La tostada escéptica

Tostada escéptica.«Extremadamente frágil. Cuidado al desempaquetar», decía la nota que acompañaba un paquete que recibí el jueves. El remitente, Gerardo García-Trío, me advertía de que se trataba de «una sorpresita» que esperaba que llegara a mis manos «en buenas condiciones». Así fue, como puede comprobarse en la foto. A falta de santa tostada con efigie de la Virgen o de Jesús con la que ganar decenas de miles de dólares, me enviaba una con el logotipo del Círculo Escéptico, asociación de la que los dos formamos parte.
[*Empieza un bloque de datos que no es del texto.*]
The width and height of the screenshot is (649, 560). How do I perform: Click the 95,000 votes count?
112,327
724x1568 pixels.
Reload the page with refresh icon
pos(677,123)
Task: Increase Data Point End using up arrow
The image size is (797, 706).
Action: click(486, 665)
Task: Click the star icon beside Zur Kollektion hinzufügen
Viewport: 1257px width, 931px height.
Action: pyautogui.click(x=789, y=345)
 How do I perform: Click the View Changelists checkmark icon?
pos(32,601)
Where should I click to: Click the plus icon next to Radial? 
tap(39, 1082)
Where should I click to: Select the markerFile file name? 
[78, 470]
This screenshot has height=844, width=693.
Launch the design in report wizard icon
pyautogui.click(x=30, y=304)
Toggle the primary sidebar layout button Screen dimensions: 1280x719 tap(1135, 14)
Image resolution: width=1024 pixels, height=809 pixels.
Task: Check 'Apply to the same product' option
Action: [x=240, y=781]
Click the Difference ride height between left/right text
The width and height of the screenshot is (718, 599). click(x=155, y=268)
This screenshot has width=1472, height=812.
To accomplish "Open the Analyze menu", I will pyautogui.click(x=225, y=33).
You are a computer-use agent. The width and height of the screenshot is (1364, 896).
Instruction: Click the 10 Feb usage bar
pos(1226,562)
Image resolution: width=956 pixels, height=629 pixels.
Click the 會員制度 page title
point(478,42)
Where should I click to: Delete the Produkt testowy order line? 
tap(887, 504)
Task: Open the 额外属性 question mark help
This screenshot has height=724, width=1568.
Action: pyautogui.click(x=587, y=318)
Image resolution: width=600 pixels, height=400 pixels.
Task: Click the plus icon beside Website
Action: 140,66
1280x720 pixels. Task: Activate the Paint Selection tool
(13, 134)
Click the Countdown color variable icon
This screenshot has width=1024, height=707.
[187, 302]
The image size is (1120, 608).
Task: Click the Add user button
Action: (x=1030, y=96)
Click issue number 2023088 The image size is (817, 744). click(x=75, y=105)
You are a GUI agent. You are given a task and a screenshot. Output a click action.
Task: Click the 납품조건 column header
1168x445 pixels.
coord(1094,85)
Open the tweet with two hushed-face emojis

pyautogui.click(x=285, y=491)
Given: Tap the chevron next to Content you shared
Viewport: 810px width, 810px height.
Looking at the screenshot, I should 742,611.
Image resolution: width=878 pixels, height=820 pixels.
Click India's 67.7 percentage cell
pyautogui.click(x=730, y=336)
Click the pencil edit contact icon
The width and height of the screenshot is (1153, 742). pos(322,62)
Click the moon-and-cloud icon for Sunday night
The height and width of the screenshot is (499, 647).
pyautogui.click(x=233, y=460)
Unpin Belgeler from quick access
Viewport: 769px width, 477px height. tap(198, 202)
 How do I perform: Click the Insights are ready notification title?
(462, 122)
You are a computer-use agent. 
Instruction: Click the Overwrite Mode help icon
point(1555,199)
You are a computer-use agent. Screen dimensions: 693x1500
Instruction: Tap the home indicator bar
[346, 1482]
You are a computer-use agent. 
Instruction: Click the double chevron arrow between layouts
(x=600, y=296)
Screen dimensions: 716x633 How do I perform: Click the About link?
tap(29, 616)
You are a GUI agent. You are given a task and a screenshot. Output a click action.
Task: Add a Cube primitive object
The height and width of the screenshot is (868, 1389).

En mayo pasado, García-Trío publicó en Internet un manual para hacer tostadas milagrosas, un trabajo en la línea del Kit de teleplastias con el que medio año antes había demostrado que crear unas caras de Bélmez está al alcance de cualquiera. Duplicar fenómenos aparentemente asombrosos -como hacen García-Trío y Juan Soler, entre otros escépticos- es la mejor forma de dejar claro que detrás de las cucharas dobladas, las lecturas telepáticas y otros prodigios no tiene por qué haber nada sobrenatural. «A ver si le sacas provecho de algún tipo», concluía la nota. La verdad es que la tostada está un poco tiesa para comérsela, así que pasará a engrosar mi colección de curiosidades.